An extensive restoration of the parish church was completed in 2022. The high altar and exterior walls, previously damaged, were repaired. Numerous images and artwork were restored at the nearby Sacred Art Museum.

==Structure==

The Church of Saints Cosme and Damião consists of a simple façade with a triangular pediment and single central portal; it has elements of Renaissance architecture, likely due to its design in the 16th century. The structure retains the design of the chapel depicted in Frans Post's painting of the 17th century, but was enlarged in 1755. The portal is framed in carved stone; there are two square windows at the choir level with two niches between. The church is flanked on the left by a single bell tower topped by a bulbous pyramid; it dates to the 18th century.

The interior has a nave, chancel, a single sacristy, a vestry, a choir, side corridors and tribunes. is simple. The walls of the nave are whitewashed, with two pulpits with wood balconies. The chancel is separated from the nave by a richly carved chancel arch in stone. The altarpiece is in the rococo and neoclassical style and is gilded. The sacristy has paintings that date to 1729; they depict life in the city of Igarassu, episodes of the Dutch War, and allusions to the first Portuguese settlers in the region.

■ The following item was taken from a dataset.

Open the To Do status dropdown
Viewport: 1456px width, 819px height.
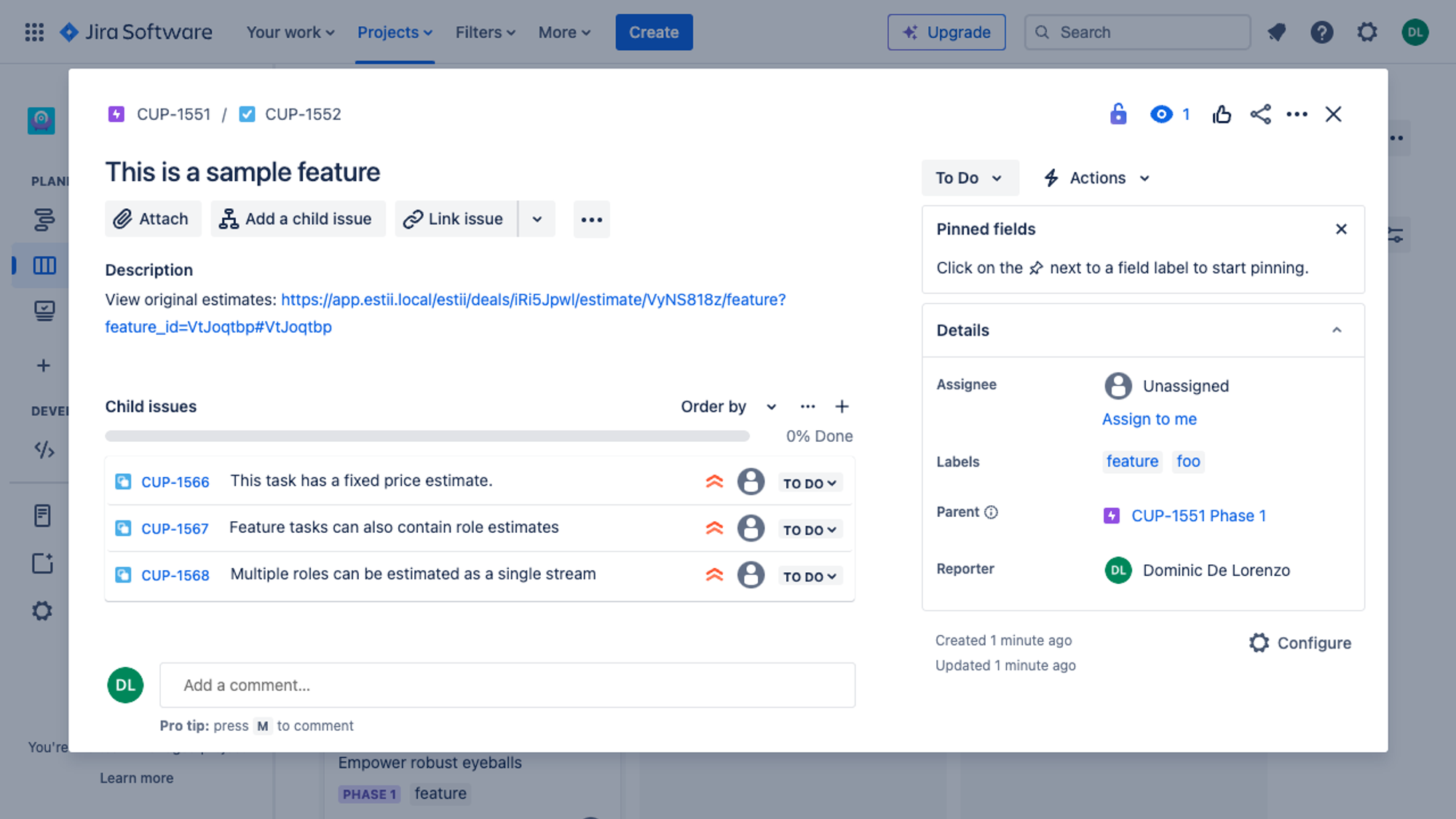(x=970, y=178)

The sacristy fountain is of richly carved stone with floral and fish motifs. The sacristy has a collection of sacred images. The most important are images of Saints Cosme, holding a pot, and Saint Damien, holding a parchment. They date to the 16th century, and were located in the niches of the façade. They were removed from the façade in the 1950s. It additionally has an image of Saint Anne.

==Protected status==

The Church of Saints Cosme and Damião was listed as a historic structure by the National Institute of Historic and Artistic Heritage in 1951. It is listed in the Book of Historical Works process no. 359. The church is located within the Historic Center of Igarassu, which became a protected urban center by IPHAN in 1972.

==Festival of Saints Cosme and Damião==

The Festival of Saints Cosme and Damião is held annually in September. It is both one of the oldest and most important religious festivals in Pernambuco.

==Access==

Mass is held weekly at the church and it may be visited.